Villaruz-Mauai will have competition with returning first baseman Alex Baeza and designated hitter Adam Fogel. But Trapasso likes his power and game-changing potential.

“He has an opportunity to hit the middle of the lineup right away as a freshman,” he said. “No question, he’s got talent. He’s serious about his craft. He’s fun to be around. He could be special.

“The opportunity of having competition makes everyone better. Our focus is to give lot of guys opportunities and play everybody and see how the new guys respond to scoreboard pressure. It’s a nice problem to have that kind of depth. Nothing is assumed. You have to earn your keep.”

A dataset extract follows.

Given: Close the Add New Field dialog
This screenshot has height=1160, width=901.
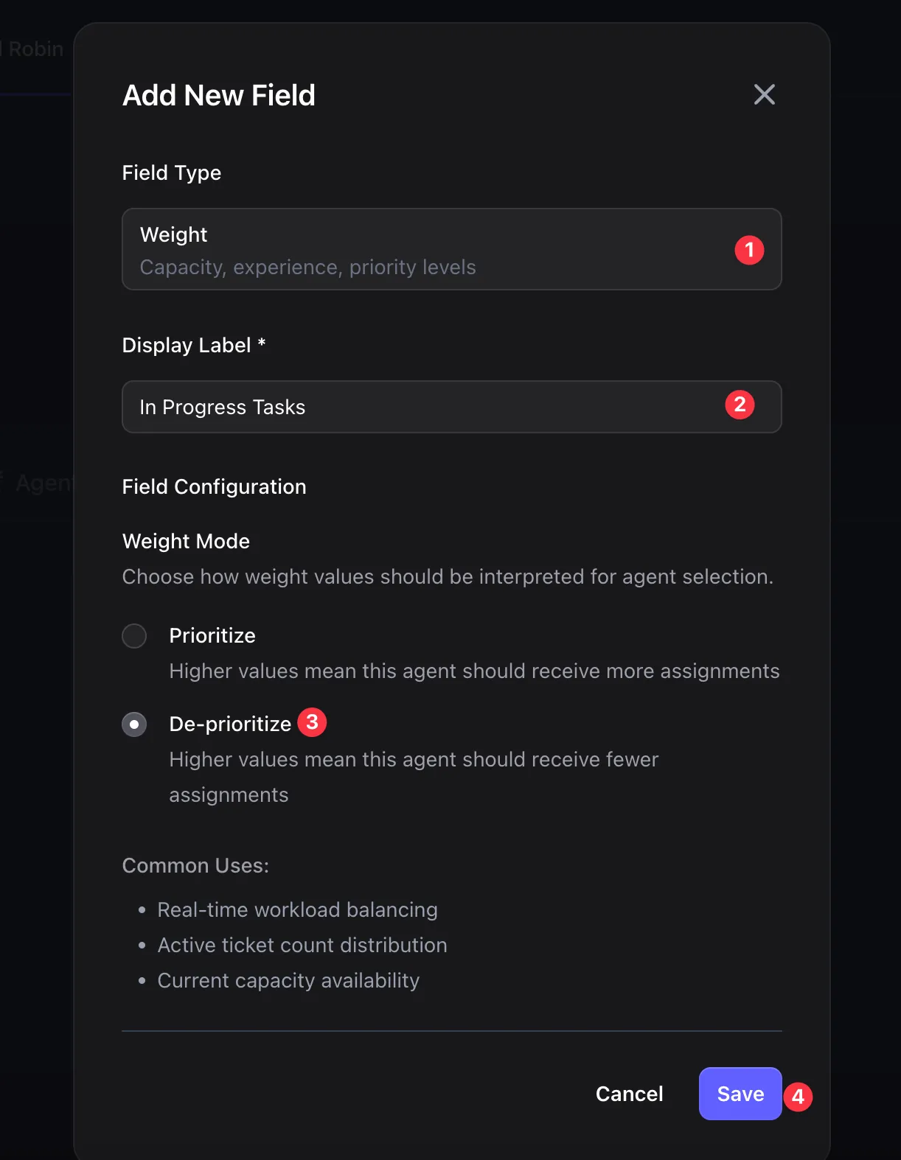Looking at the screenshot, I should (764, 94).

Most of the Big Island players aren’t in Honolulu for the fall semester, and Trapasso is looking at a start date of Oct. 1. There will likely be small-group workouts of five players or less to avoid large clusters.

“Most of them are on the Big Island,” he said. “UH has online classes. It’s more beneficial for them to stay home until we’re able to open up and work on Oahu.”

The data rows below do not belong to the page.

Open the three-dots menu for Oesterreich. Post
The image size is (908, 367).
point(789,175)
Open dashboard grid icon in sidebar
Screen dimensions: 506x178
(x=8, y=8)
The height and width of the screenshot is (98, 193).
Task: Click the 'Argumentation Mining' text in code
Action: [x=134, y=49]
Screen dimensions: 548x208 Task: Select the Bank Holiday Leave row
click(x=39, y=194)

Trapasso’s favorite team is the St. Louis Cardinals. It’s easy to assume because former players Kolten Wong and Greg Garcia, now with the San Diego Padres, played at UH.

But his link to St. Louis goes much deeper than that.

“I was born and raised in St. Louis,” he said. “That’s where my family is and my heart is. I’ve been a Cardinals fan since I was in the crib. It’s a great baseball city and town.”

It’s a lot tougher to recruit in the era of COVID-19 but Trapasso can always count on Kaha Wong to inform him of the next new talent.


“Obviously, it starts with coach Kaha. He does a tremendous job of developing and helping kids move on to the next level,” Trapasso said. “We’ve had great luck with our Big Island guys. They’re serious about their craft and getting better and wanting to do well and taking care of business in the classroom. That’s the first priority for us.

“It started with Kolten, and he catapulted the interest on Big Island kids. They wanted to follow in his footsteps.”